Gillian Hayes, Ph.D., Estrellita Principal Investigator, University of California, Irvine
Beyond the scientific merit, this project has been a learning experience for me, first as a pregnant woman and now as a new mother. I previously wrote about the challenges of recruiting in the NICU when my unborn child was “older” gestationally than the infants we were attempting to enroll in our study. My baby is now 15 weeks old and healthy as can be. We had an easy delivery with only 30 minutes of pushing and were then moved to the Mother-Baby unit; our hospital makes a point of caring for mother and baby together in one room with a shared nurse. Unfortunately, soon after after my son’s birth, I experienced serious complications that led to a blood transfusion and eventual re-admittance to the hospital. As a result, we were split apart as a mother-baby unit and we were treated as individuals when he was only days old.

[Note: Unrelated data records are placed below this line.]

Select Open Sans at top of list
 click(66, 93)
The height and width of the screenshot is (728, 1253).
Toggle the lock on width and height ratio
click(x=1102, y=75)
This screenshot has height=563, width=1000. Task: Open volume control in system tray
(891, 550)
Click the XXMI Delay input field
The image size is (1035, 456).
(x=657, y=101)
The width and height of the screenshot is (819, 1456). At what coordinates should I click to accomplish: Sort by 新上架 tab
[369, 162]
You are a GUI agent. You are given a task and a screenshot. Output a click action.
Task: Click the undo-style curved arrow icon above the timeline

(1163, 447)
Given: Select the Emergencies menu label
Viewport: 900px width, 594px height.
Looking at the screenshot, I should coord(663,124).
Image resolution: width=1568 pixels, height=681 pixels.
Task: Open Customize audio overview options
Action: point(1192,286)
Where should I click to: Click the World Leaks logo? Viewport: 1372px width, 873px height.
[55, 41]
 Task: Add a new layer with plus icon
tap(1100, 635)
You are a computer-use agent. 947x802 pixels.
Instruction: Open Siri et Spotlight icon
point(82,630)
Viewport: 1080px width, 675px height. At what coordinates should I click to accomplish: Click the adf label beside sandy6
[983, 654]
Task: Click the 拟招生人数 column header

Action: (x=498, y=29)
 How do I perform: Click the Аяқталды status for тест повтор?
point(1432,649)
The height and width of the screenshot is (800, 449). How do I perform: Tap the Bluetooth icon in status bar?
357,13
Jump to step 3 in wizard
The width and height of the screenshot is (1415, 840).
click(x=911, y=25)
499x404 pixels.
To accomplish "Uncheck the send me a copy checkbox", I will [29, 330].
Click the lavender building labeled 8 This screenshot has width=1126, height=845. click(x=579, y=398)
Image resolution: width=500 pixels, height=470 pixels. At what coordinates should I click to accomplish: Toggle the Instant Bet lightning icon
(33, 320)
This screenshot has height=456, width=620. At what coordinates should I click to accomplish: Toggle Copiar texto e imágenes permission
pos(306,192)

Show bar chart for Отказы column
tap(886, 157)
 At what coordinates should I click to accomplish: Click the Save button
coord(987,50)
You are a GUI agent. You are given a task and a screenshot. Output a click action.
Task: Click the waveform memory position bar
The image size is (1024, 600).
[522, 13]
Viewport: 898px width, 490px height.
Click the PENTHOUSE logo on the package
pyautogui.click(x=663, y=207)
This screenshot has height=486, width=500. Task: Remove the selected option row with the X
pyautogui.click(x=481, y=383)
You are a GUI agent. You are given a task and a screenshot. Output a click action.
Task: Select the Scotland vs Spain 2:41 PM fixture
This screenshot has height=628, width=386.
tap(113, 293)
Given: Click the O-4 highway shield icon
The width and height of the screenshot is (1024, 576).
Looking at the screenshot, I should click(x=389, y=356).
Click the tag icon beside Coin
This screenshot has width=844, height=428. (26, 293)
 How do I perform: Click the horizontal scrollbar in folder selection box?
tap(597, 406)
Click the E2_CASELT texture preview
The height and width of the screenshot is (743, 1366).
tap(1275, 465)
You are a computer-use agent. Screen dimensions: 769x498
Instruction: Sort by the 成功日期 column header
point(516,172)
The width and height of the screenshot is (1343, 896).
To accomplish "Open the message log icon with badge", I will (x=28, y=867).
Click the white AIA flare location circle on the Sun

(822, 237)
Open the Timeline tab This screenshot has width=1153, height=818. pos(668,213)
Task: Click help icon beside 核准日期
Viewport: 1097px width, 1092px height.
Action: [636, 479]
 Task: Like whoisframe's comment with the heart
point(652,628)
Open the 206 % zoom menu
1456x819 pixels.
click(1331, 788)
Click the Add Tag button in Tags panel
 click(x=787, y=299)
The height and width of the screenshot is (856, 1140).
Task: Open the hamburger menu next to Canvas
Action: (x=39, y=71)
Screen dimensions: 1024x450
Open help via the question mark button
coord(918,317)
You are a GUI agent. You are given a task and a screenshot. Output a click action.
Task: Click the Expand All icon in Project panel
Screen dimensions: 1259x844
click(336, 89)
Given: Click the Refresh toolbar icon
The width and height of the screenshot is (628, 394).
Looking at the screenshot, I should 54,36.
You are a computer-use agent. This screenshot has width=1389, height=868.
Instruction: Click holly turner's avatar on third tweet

It was at this point that the importance of treating a mother and her newborn as a unit really hit home for me. If I was sick, he couldn’t eat properly. If he was sick, I worried and it exacerbated my already delicate condition. Every medication I took showed up in his system several hours later.
My very sleep-deprived husband proved his worth as a father in those days. With our families far away, he first had to care for our son by himself while I was hospitalized and then had to care for both of us when I returned home. He used a low-tech (pen and paper) and elaborate (many columns, careful tracking) system for monitoring the intake of my pain and cardiac medications, blood pressure readings, and sleep as well as the baby’s eating and diapering. We eventually transferred these data into Excel and began to search for patterns.
Now that I am healthy, we continue to look for patterns – only now, my husband and I are using our team’s mobile app to record data. Estrellita enables this kind of pattern-searching by letting me examine the baby’s fussiness and my mood (common ODLs for all participants) alongside tables of the foods I eat and naps he takes. It also lets me check my mood and whether I am showing any signs of depression.
The thing I love best about the phone app? I can enter data at night in the dark without having to get out of bed, walk into the bathroom where there is light, and document something on paper (which is what we were doing before we started using Estrellita).
There is, of course, always room for improvement. Future generations of Estrellita should allow for more elaborate visualizations to compare data amongst different ODLs, much like the Chronology.MD concept of stories being told through the data. And, even better would be if more of these data could be collected automatically like in the dwellSense project, because I have also experienced how hard it is to have the time, energy, and brain power to track anything. There is still much work to be done!